Nessuna di queste due metafore si attaglia al caso italiano. Certo, anche da noi il secchio è pieno di buchi (centosessanta miliardi di euro all’anno solo di detrazioni fiscali, spesso senza logica né giustificazione). E anche il nostro welfare ha adottato spesso la logica solidaristica dell’innaffiatoio: pensiamo ai ricoveri ospedalieri o all’assegno di accompagnamento, di cui possono fruire anche i più ricchi. La grande anomalia dell’Italia è però che l’«acqua» della redistribuzione non arriva fino in fondo. Nel complesso della spesa pubblica, solo poche gocce raggiungono i più poveri. E il paradosso nel paradosso è che, anche quando una data prestazione è pensata per chi ha veramente bisogno, il grosso finisce nelle mani di chi bisogno non ha. È la sindrome di Robin Hood alla rovescia, resa possibile da regole strampalate che hanno consentito nel tempo (e ancora consentono) ai redditi più alti di accedere a benefici che sono teoricamente riservati ai redditi più bassi.

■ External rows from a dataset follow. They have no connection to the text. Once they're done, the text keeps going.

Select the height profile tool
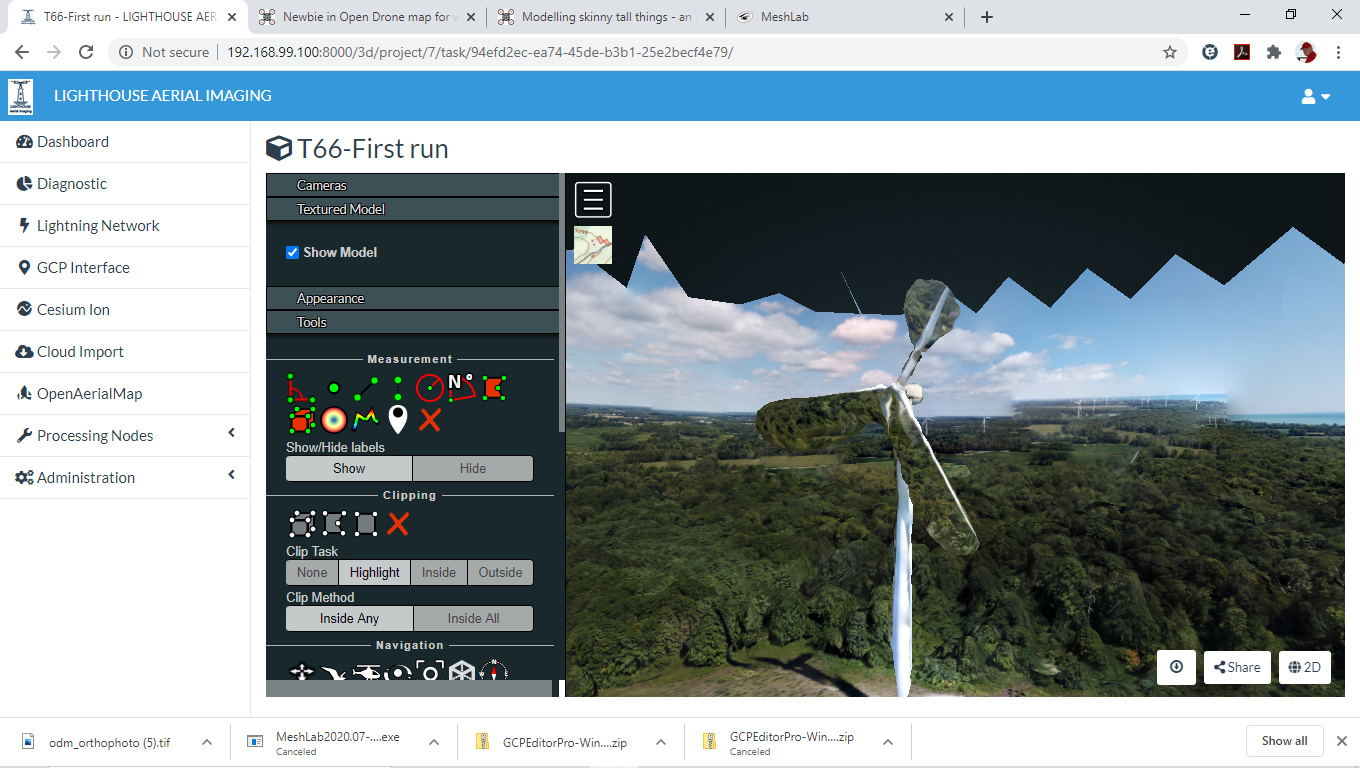This screenshot has height=768, width=1360. (366, 420)
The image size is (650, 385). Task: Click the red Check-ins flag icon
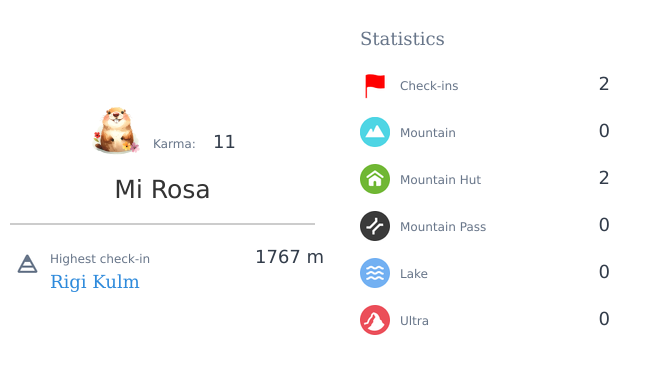click(375, 86)
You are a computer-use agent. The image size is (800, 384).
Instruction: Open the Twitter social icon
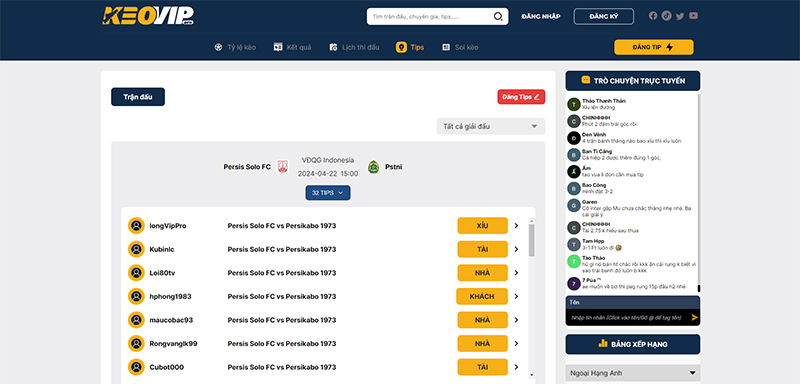pyautogui.click(x=680, y=16)
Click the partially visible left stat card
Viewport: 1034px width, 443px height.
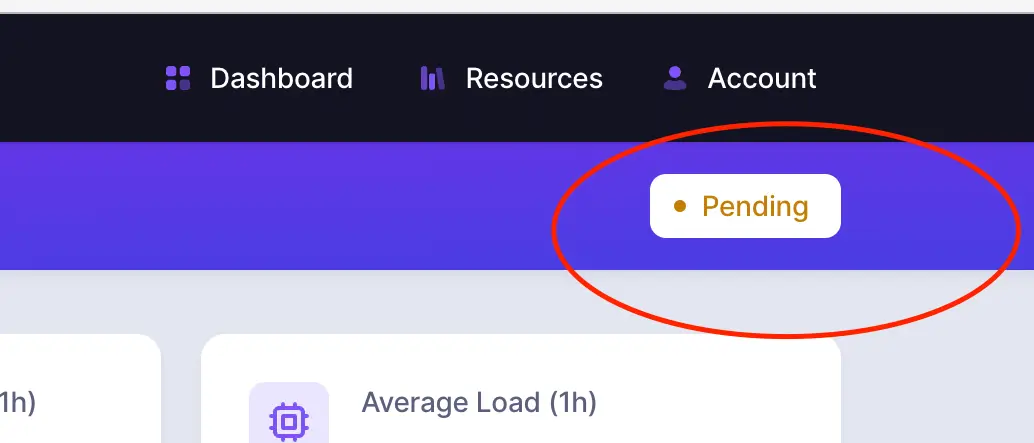[x=80, y=400]
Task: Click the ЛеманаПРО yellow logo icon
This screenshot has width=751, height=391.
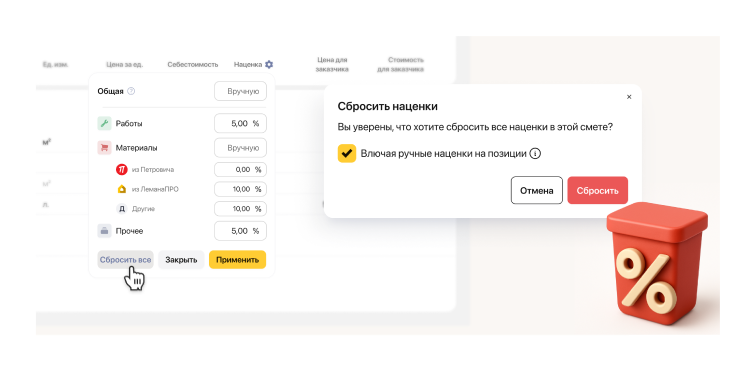Action: [122, 189]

I dati illustrati da Enrico Marro danno un’idea del fenomeno. Prendiamo la pensione sociale (introdotta nel lontano 1969) che dovrebbe andare agli ultrasessantacinquenni «sprovvisti di reddito». Ebbene, il 22% della spesa finisce nelle tasche di anziani che hanno redditi (lordi equivalenti) intorno ai cinquantacinquemila euro l’anno. Solo il 2% arriva a chi è realmente «sprovvisto», ossia ha meno di cinquemila euro l’anno. È chiaro che serve una imponente razionalizzazione distributiva di tutta la spesa assistenziale. Bisogna definire una soglia comune oltre la quale si perde diritto alle prestazioni. In molti paesi Ue il riferimento è il sesto decile: per l’ Italia circa ventimila euro l’anno.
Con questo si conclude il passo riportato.